Zaman'da cemaat aydınlarına çaktı
Zaman Gazetesi yazarı Etyen Mahçupyan cemaat aydınlarını şaşkına çevirecek bir yazıyla gündemde.
Elbette lafı sadece onlara değil.
Farklı cemaatlere tabii "İslami aydınların" tamamına...
Bu yazı cemaatçi aydınlar arasında sanırız bir tartışmanın fitilini ateşleyecek.
Birilerini kızdıracak belki ama haklılığı tescil edilecek bir çok tespiti de var.
İSLAMİ AYDINLARIN KÖRLÜĞÜ
Etyen Mahçupyan çok konuşulacak yazısında Arap ülkelerindeki değişimden yola çıkarak merceği Türkiye'ye çeviriyor. Şunları yazıyor:
"Türkiye bu yolu kanlı bir devrim üzerinden değil, evrimsel bir değişim çizgisi üzerinden yaşıyor. Bu noktada İslami kesim aydınlarının çok kritik bir işlevi olacak, çünkü inşa edilecek dünyanın normlarını oluşturup derinleştirmek kadar, onların toplumsal meşruiyetini sağlamak da öncelikle bu aydınların sorumluluğunda. Söz konusu fikrî önderlerin, içinde gizlendikleri kabuklarından sıyrılmalarında ve 'birbirleriyle konuşmalarında' büyük yarar var.
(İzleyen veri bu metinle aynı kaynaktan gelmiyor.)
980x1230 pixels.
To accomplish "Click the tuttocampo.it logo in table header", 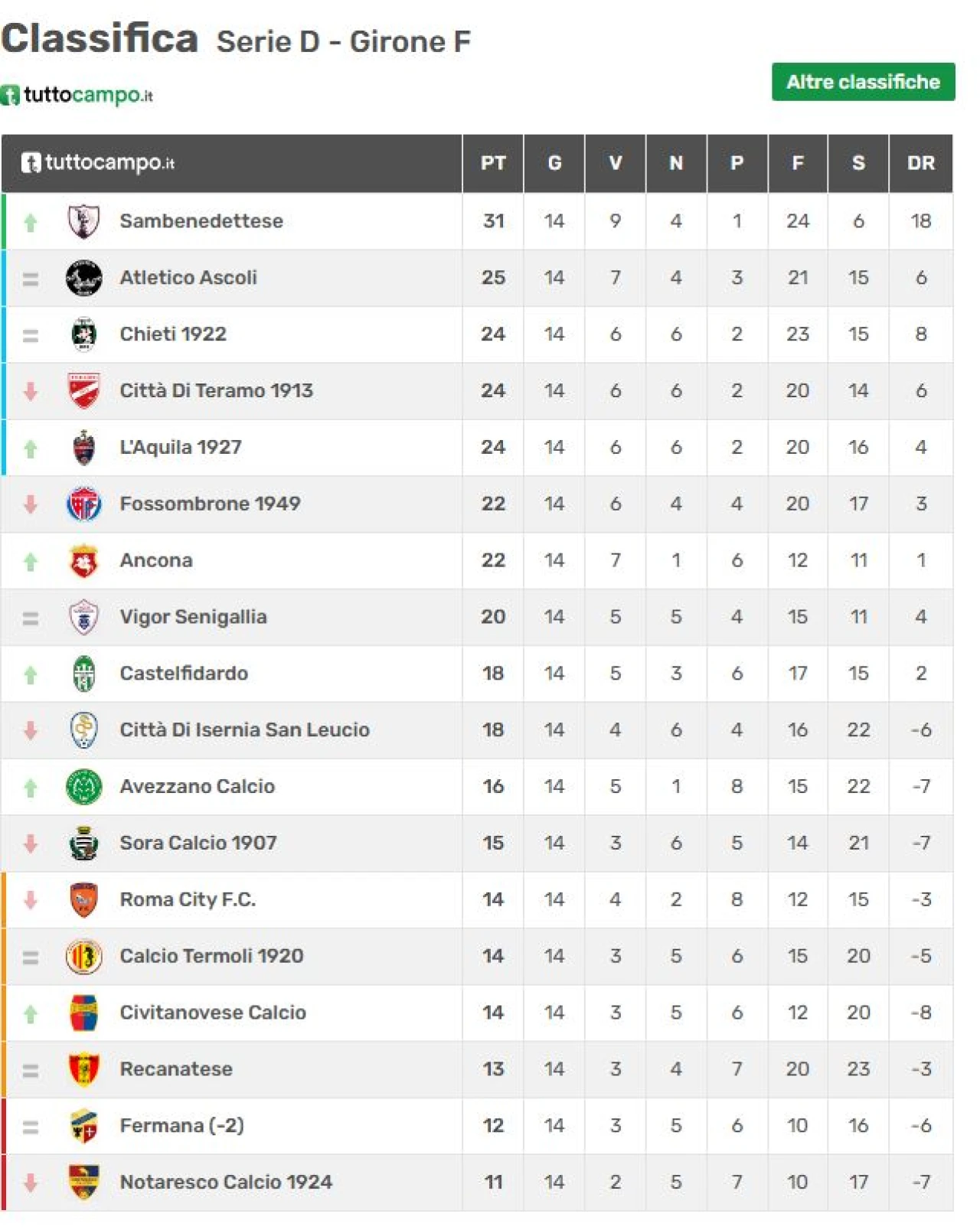I will click(98, 163).
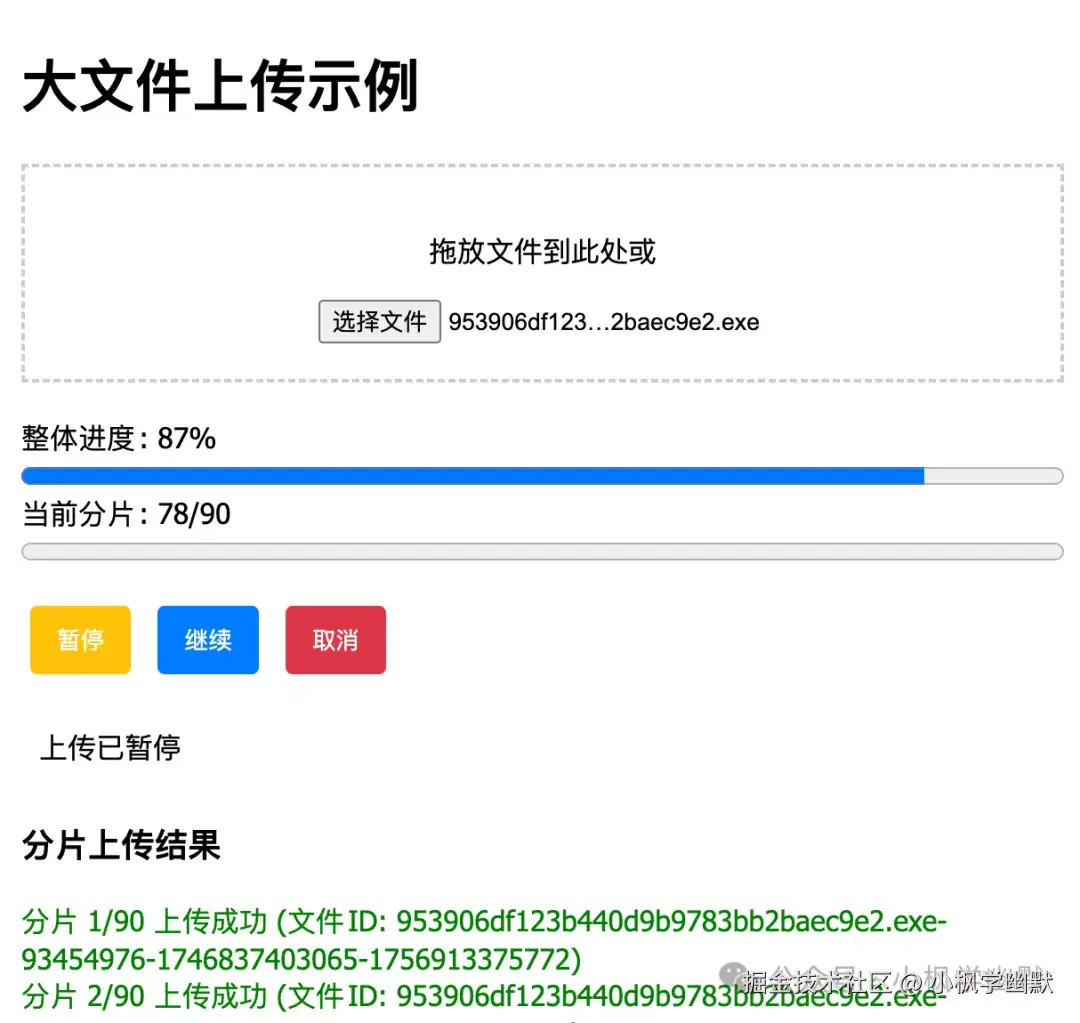Image resolution: width=1080 pixels, height=1023 pixels.
Task: Click the 大文件上传示例 page title
Action: coord(222,86)

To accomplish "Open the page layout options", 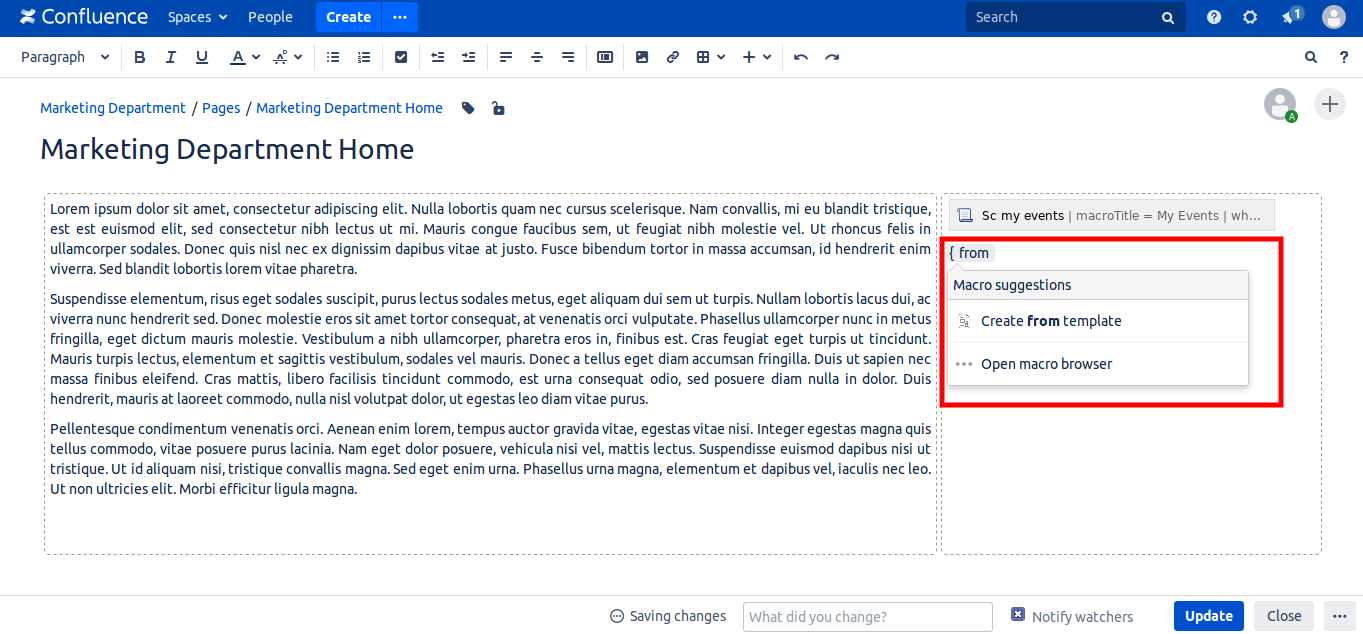I will (x=605, y=57).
LAİKLERİN KUŞATMASI ALTINDAYDILAR
İslami kesim son döneme kadar laik intelijentsiyanın kuşatması altındaydı. Eleştiri de bu nedenle bir yandan Batı'ya ve modernliğe, diğer yandan da Kemalizm'e ve laikliğe yöneldi. Bu eleştiriler hem içerik olarak anlamlıydı, hem de kültürel muhafazakârlar arasında giderek filizlenen özgüvenin habercisiydi. Söz konusu kritik değerlendirmeler, Batı'nın aksak ve eksik yönlerini, modernliğin temel zaaflarını, Kemalizm'in kofluğunu, bizdeki laikliğin ikiyüzlülüğünü ortaya sererken, İslami kimliği de yeniden söz sahibi olmaya davet etmekteydi.
ŞİMDİ CEMAATİN DARALTICI
ETKİSİNDELER
DEMOKRAT ZİHNİYETTEN EPEYCE UZAKLAR
Bugün o noktanın geçildiğini söyleyebiliriz... Ne var ki
cemaatçiliğin İslami aydınlar üzerindeki daraltıcı
etkisi devam ediyor. Bu aydınlar birbirlerinin
düşüncelerini sadece karşılıklı övgü vesilesi
olarak kullanıyorlar. Anlaşamadıkları, onları ayıran noktalar
hakkında ise pek az şey okuyabiliyoruz. Dolayısıyla
konuların olgunlaşma ihtimalinin önüne set çekilmiş olurken
İslami cemaatin özeleştiriyi ima eden demokrat zihniyetten hâlâ
epeyce uzakta olduğunu da anlıyoruz.
CEMAAT İÇİ ELEŞTİRİDEN
KAÇINIYORLAR
Laik kesimin demokratlığı hazmedemeyen aydınları genellikle
evrensel ilkelerin ardına sığınarak 'temiz' kalmaya çalışır, olması
gerekeni savunurlar. Bu durum bireyselleşmeyi engelleyerek,
apolitik bir cemaatleşme yaratmıştır. İslami kesimin aydınları ise
aynı sonuca farklı bir yönden gidiyorlar... Normatif olanın
İslamiyet'te aranması yadırgatıcı olmasa da, sanki kitabi
doğruların hakiki insanlar üretebileceği türünden gerçekdışı bir
varsayıma yaslanmakla yetiniyorlar. Bu aydınların
yazılarında 'karşı cenah' son derece gerçekçi analizlere tabi
tutulurken, kendi cenahlarının gerçek insan malzemesi ve zihniyeti
üzerinde fikir serdedilmiyor. Dahası aynı mecrada yazanlar
bile birbirlerine 'kör' davranmayı tercih edebiliyor ve
cemaat içi eleştiriden kaçınıyor. Oysa bu tutum
güçlüye karşı mücadele verirken ne denli politikse, yeniden inşa
döneminde de o denli apolitik.
(...) HAMASETİN DİLİNE MAHKUM
OLDULAR
Artık bu konuşmayı duymak, İslami aydınların birbirlerinin sözü
üzerinde ne düşündüklerini okumak, aralarındaki farklılıkların
nedenlerini görmek, herhalde toplumun da hakkı. Yoksa buna da önce
İslami kesimin dışından birilerinin önayak olması mı gerekiyor?